Die Babyklappe wird es weiterhin am Klinikum Herford geben. Sie ermöglicht der Mutter, ihr Neugeborenes komplett anonym abzugeben. Dafür wird es in ein Wärmebett gelegt, das leicht zugänglich, aber nicht öffentlich einsehbar ist. Sobald sich die Klappe schließt, wird Hilfe gerufen, um das Kind medizinisch zu untersuchen. Anders als bei der vertraulichen Geburt weiß das Kind später nichts über seine Herkunft. "Es kommt sehr selten vor, dass in der Babyklappe ein Kind abgelegt wird", sagt Ramöller. In Hüllhorst gibt es ein weiteres Angebot, hier sind innerhalb von 20 Jahren 13 Babys abgelegt worden.

Herkunft der Mutter bleibt mindestens 16 Jahre unantastbar

Die Möglichkeit der vertraulichen Geburt soll die Nutzung von Babyklappen vermeidbar machen. Das Kind wird nach der Geburt dem Jugendamt gemeldet, einer Pflegefamilie anvertraut und anschließend zur Adoption freigegeben. Die Mutter darf den Namen vorab vergeben. "In der Regel übernehmen die Adoptiveltern den gegebenen Namen, zumindest als Zweitnamen", berichtet Stute.

Die eigene Herkunft zu kennen, ist für adoptierte Kinder mitunter enorm wichtig. Daher kann die Frau, die sich für eine vertrauliche Geburt entscheidet, auch Informationen zur eigenen Person weitergeben. Etwa Charaktereigenschaften, familiäre Prägungen und ethische Zugehörigkeit. Auch kann sie eine Mitteilung verfassen, die die Gründe für die Abgabe des Kindes enthält.
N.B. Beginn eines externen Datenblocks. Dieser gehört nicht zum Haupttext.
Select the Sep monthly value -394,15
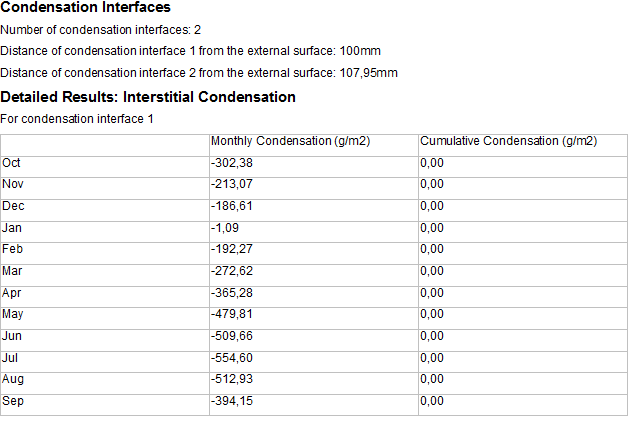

Das Kind hat mit seinem 16. Geburtstag das Recht, mehr über seine Herkunft zu erfahren und damit auch die Identität seiner leiblichen Mutter. Sollten das Kind oder die Mutter durch die Offenlegung des Namens in Gefahr geraten, sind Ausnahmen möglich. Im Gegensatz dazu steht die anonymen Geburt. Hier gibt es keinen Herkunftsnachweis, die Frau bleibt vollkommen anonym. Sie befindet sich damit rechtlich aber in einer Grauzone. In jedem Fall verstößt sie gegen das Personenstandsgesetz, was als Ordnungswidrigkeit geahndet werden kann.

Information


Beratungsstellen und Hilfetelefon

Wenn die Schwangerschaft zur Herausforderung wird, sind die Beraterinnen vom Hilfetelefon "Schwangere in Not" da. Erreichbar ist die Hotline rund um die Uhr unter Tel. 0800 4040020. Die Beratung erfolgt anonym, ist kostenlos und kann in 19 Sprachen erfolgen.
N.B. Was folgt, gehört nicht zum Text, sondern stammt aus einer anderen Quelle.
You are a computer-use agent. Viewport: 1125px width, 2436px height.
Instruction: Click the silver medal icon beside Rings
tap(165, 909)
Seit dem 1. Juni ist das Hilfetelefon "Gewalt gegen Frauen" aus dem deutschen Telefon- und Mobilnetz unter der Nummer 116 016 erreichbar. Die bisherige Nummer 08000 116 016 bleibt noch für mindestens ein Jahr parallel gültig. Unter der 116 016 bekommen gewaltbetroffene Frauen demnächst in 15 Ländern Europas Hilfe. 22 EU-Staaten, die Schweiz und die Europäische Kommission unterstützen das Vorhaben einer europaweit einheitlichen Nummer, unter der das jeweilige nationale Hilfetelefon erreichbar ist.